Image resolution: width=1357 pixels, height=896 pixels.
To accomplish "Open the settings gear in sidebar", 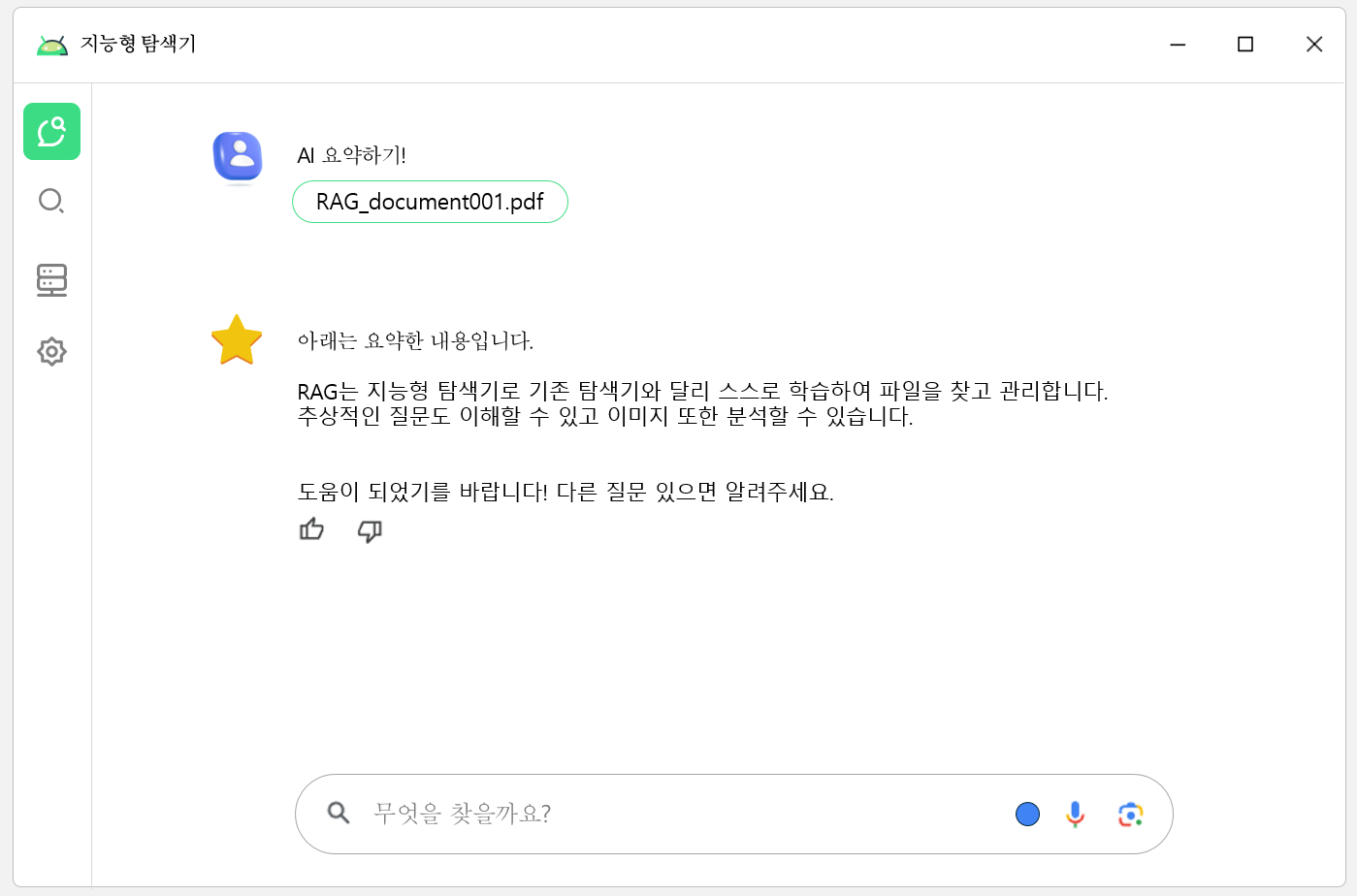I will coord(51,351).
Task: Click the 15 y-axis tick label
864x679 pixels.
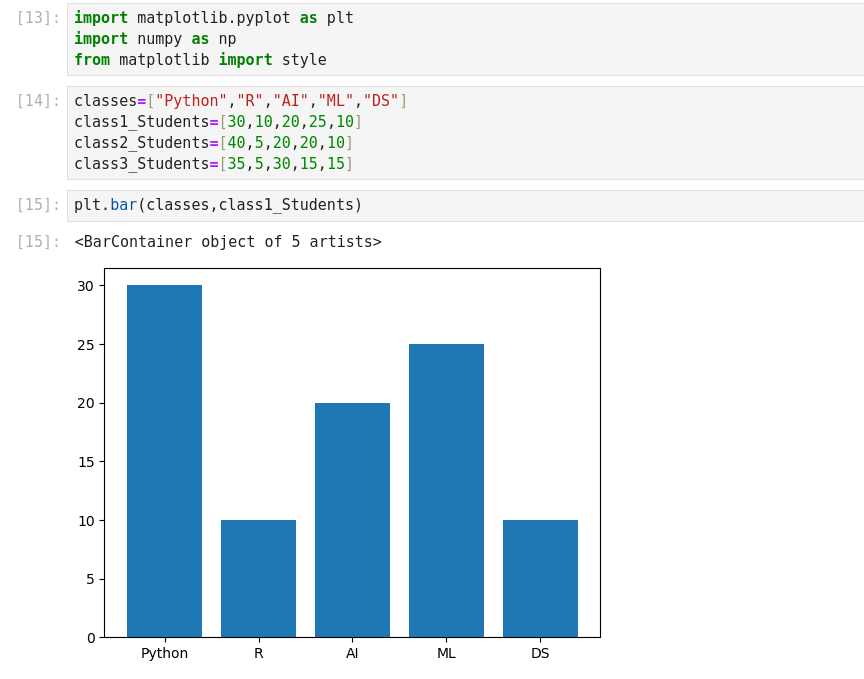Action: pyautogui.click(x=85, y=462)
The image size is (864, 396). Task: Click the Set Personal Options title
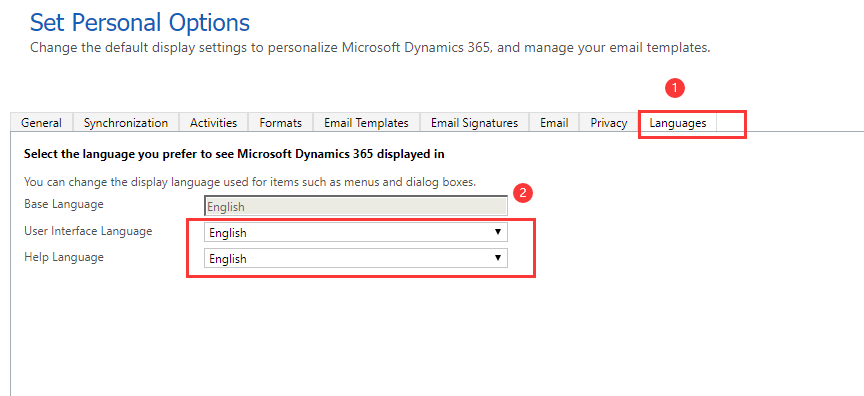(x=140, y=23)
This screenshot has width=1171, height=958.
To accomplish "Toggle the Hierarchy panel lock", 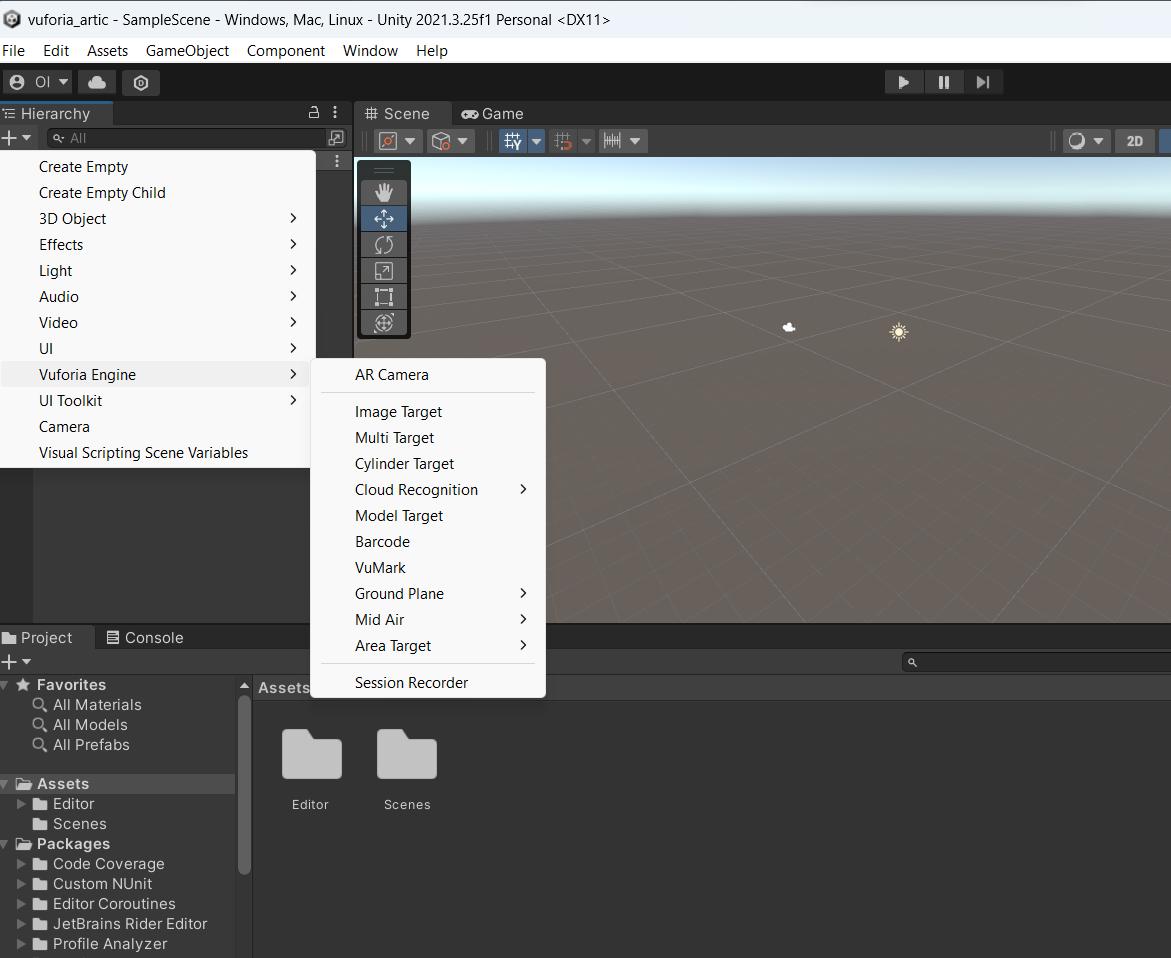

######

■ PROBLEM DETAILS ■
For each line above that holds the string "height", provide a copy of that line.

■ EXERCISE SOLUTION ■
Image resolution: width=1357 pixels, height=896 pixels.
This screenshot has width=1171, height=958.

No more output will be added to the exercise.